Tribuna do Norte
Para policiais, delegados e demais
gestores da segurança pública, a escalada da violência no interior do
Estado está diretamente relacionada ao avanço do tráfico de drogas. O
uso de entorpecentes acarreta uma série de problemas sociais que vão
desde à própria violência ao desestruturamento familiar. Na atual
conjuntura, o maior algoz da sociedade é o crack.
A secretaria de Estado da Segurança não
apresenta dados oficiais sobre a presença da droga em terreno potiguar,
mas o “Observatório do Crack”, da Confederação Nacional de Municípios
(CNM), aponta um dado preocupante. Dos 167 municípios potiguares, 28
estão com o nível alto em relação aos problemas relacionados a
circulação do crack. Outros 57 estão com o nível médio e 42 apresentam
nível baixo.
Os demais 40 municípios – entre eles, Natal – não
responderam a pesquisa da CNM e não há registros atualizados sobre a
presença da droga nesses locais. No Brasil, durante o período de 1960
até o início dos anos 1990, houve crescente proliferação do consumo de
maconha e outras drogas químicas como o Ácido Lisérgico (LSD) e
anfetaminas variadas. Com a repressão sobre a oferta dessas drogas,
houve estímulo para o aparecimento de novos produtos obtidos por outros
processos. Entre os produtos, surgiu o crack. Com poder devastador
superior ao das demais drogas e preço mais acessível que a cocaína, por
exemplo, a “pedra” se espalhou por todo país.
Atualmente, segundo dados da CNM, a
droga está presente em 98% dos municípios do país.
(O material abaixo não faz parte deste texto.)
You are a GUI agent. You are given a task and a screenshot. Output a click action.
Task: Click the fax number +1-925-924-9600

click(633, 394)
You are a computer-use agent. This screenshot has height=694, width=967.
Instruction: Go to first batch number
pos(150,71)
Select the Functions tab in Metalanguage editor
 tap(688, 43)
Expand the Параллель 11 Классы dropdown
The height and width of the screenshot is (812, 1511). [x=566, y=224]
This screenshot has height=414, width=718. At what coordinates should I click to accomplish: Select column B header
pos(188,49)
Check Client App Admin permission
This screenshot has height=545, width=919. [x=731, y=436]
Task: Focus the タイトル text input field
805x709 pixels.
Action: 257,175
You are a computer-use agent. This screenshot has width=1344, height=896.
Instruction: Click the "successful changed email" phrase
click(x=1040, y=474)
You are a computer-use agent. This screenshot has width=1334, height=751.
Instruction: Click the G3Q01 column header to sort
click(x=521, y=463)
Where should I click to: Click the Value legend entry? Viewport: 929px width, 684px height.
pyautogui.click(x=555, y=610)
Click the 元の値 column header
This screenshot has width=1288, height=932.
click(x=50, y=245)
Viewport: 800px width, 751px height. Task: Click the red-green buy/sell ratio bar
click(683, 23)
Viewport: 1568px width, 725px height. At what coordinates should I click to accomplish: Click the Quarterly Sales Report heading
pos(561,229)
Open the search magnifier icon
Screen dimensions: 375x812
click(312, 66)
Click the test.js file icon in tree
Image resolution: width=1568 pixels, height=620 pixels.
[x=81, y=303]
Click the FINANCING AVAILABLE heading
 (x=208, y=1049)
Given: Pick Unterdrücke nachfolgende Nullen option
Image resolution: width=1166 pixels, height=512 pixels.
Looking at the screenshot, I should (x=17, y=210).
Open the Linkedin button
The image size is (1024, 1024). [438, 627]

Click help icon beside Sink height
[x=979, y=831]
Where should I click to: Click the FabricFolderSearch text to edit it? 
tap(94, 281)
O Ministério da Saúde
(MS) já admitiu que a droga virou uma epidemia. Os dados apresentados
no “Observatório do Crack” que alertam para nível alto de problemas em
28 municípios potiguares refletem apenas uma parte do problema. A CNM
informa que as informações são repassadas pelos gestores de cada cidade
após contato com as secretarias municipais de Ação Social e Saúde.
Os dados são enviados diretamente no
portal do Observatório através de login e senha cadastrado previamente.
Para chegar ao índice de “alto”, “médio” ou “baixo” são contabilizadas e
analisadas algumas variáveis. Entre elas, a presença de comitê
municipal antidroga e a rede de assistência ao usuário. Número de
homicídios e outros crimes também é contabilizado.
“O município é responsável por responder
o questionário e repassar as informações. Infelizmente, nem todos fazem
isso”, informa a assessoria de imprensa da CNM. Devido à falha, pelo
menos 40 municípios estão enquadrados no quesito “sem resposta” no
Observatório. Nenhum município está classificado como “sem problemas”.
O crack é uma substância derivada da
cocaína, apresentada em forma de pedras, feita a partir da mistura da
pasta base com diversos produtos químicos. É uma droga estimulante do
sistema nervoso central, que causa o aumento da pressão arterial e
aceleração dos batimentos cardíacos. O uso frequente pode provocar
convulsões, parada cardíaca e levar à morte.